Paired pulse stimulation of perforant pathway evokes a triphasic (early paired pulse inhibition (ePPI), paired pulse facilitation (PPF) and late PPI (lPPI) response in the dentate gyrus (DG). The ePPI is modulated by activation of GABAB receptors (Canning & Leung, 2000). We have revalidated this modulation and then investigated whether nicotinic receptors are also involved in this paired pulse paradigm.
Male Sprague-Dawley (SD) rats (body weight 250-350 g) were anaesthetized with urethane (1.25 mg kg-1, I.P.). All animals were humanely killed at the end of the experiments. The lateral tail vein was cannulated for drug administration, and the femoral artery was cannulated for blood pressure monitoring. Body temperature was maintained at 37 ± 10 °C by a homeothermic heat pad. Field excitatory postsynaptic potentials (fEPSPs) and population spikes (PS) were evoked in the DG by bipolar stimulation of the perforant pathway and recorded using a glass electrode (filled with 2 % Pontamine sky blue in 2 M NaCl with an in vitro impedance of 2.5-3.0 mV). PS amplitude was used as a measure of DG granule cell excitability. Experiments were carried out at 70 % of the maximum PS amplitude. PPI/PPF was evoked with an inter-pulse interval (IPI) between 20 and 1000 ms.

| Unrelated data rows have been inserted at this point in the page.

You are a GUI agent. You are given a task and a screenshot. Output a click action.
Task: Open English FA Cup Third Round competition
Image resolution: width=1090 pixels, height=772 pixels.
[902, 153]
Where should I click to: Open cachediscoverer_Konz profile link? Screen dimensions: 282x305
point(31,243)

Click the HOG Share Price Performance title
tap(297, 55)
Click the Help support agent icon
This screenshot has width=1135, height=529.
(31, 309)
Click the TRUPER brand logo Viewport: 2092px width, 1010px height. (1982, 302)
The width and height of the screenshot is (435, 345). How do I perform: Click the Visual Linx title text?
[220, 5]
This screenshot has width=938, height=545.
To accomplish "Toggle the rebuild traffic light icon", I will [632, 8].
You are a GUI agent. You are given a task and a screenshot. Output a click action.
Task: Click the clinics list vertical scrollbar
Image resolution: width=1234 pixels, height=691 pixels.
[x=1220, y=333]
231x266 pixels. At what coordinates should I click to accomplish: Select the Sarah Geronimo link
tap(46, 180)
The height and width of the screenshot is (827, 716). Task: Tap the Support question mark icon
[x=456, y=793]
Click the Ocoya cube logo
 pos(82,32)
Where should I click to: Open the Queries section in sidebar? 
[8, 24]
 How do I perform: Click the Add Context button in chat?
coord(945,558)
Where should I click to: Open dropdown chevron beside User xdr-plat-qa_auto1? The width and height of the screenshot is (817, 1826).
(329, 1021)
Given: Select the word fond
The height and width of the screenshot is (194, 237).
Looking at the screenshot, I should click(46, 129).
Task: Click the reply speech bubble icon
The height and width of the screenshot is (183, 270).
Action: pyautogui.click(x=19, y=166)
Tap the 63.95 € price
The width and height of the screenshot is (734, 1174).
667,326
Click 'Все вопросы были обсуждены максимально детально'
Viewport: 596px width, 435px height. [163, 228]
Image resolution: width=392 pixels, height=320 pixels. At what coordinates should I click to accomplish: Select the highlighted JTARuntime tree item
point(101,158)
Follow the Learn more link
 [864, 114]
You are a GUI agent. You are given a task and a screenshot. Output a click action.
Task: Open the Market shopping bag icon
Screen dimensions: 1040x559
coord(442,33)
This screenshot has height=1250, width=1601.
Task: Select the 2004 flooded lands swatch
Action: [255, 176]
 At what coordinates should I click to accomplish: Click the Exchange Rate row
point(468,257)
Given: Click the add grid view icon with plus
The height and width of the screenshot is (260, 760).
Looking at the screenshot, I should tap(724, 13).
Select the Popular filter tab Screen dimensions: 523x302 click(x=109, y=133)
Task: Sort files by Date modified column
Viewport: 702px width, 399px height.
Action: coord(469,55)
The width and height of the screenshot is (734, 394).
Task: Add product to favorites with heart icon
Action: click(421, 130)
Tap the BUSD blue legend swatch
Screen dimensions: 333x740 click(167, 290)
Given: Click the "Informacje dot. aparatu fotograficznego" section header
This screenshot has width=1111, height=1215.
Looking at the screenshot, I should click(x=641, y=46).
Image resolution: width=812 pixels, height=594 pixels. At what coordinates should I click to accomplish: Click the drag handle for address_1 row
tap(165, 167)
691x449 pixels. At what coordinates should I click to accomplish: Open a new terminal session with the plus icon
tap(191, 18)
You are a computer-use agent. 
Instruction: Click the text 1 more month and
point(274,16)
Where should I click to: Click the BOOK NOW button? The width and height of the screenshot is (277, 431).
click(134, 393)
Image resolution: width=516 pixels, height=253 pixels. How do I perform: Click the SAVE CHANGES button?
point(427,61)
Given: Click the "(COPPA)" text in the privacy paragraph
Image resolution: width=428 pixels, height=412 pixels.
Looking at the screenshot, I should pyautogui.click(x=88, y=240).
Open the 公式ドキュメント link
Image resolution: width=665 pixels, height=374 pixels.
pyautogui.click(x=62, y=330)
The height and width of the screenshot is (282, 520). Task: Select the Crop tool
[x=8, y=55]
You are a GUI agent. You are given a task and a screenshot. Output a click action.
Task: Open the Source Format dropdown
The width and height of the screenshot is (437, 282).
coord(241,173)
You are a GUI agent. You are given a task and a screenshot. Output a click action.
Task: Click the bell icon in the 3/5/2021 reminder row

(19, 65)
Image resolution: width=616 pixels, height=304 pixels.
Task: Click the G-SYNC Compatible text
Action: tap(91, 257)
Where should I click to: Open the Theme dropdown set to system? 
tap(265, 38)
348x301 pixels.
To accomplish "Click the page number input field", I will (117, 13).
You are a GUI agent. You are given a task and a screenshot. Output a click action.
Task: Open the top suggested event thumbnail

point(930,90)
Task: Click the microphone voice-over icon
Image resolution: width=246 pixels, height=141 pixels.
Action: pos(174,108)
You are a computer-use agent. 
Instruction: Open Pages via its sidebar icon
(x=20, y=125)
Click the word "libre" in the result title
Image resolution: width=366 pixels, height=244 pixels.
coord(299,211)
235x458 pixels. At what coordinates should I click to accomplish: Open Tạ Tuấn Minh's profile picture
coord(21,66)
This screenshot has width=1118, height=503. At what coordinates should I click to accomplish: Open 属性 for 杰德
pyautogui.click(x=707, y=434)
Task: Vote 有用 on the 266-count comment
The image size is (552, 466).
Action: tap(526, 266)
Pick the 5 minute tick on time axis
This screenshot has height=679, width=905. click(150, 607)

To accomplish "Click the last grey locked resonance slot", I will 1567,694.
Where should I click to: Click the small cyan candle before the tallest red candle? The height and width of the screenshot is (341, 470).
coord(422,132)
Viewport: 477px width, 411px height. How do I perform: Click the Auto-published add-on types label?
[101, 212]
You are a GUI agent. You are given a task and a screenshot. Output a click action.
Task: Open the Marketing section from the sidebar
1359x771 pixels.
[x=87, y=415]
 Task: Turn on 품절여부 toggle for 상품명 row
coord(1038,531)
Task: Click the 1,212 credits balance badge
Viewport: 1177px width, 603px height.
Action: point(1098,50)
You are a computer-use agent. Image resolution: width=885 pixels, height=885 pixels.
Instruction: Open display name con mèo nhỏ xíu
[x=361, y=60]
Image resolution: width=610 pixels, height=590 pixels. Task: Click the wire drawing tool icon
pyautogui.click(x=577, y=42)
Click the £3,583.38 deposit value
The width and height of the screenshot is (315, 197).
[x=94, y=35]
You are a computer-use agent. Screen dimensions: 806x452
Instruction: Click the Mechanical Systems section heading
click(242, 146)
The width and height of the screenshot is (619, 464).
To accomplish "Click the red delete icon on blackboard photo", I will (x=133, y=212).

Baclofen (0.03-3 mg kg-1, I.V. n = 2-6), a GABAB receptor-selective agonist, dose dependently inhibited both ePPI and PPF but not lPPI. This inhibition was prevented by CGP35348 (200 mg kg-1, I.V. n = 6), a selective GABAB antagonist. TC2559 (2 mg kg-1, I.V. n = 6), an α4β2-selective partial agonist, reversibly, repeatedly and differentially affected ePPI, lPPI and PPF in DG. The ePPI was significantly (P < 0.01, Student’s paired t test) inhibited by TC2559, at an IPI of 25 ms, from a control of 57.5 ± 4.4 % (mean ± S.E.M.) to 36.4 ± 4.8 %. In contrast, the PPF and lPPI were all significantly (P < 0.05) enhanced, from 4.0 ± 6.3 % to 69.7 ± 17.2 % (IPI of 90 ms) for PPF and from 16.6 ± 2.8 % to 42.5 ± 4.6 % (IPI of 500 ms) for lPPI, respectively. DHβE (1 mg kg-1, I.V. n = 6), an α4β2-preferring antagonist, fully reversed the TC2559 effect on PPF and lPPI, but only partially on ePPI.
In conclusion, stimulation of α4β2 nicotinic receptors can modulate the DG paired pulse index. This modulation may contribute to nicotinic facilitation of the short-term neuronal plasticity in DG.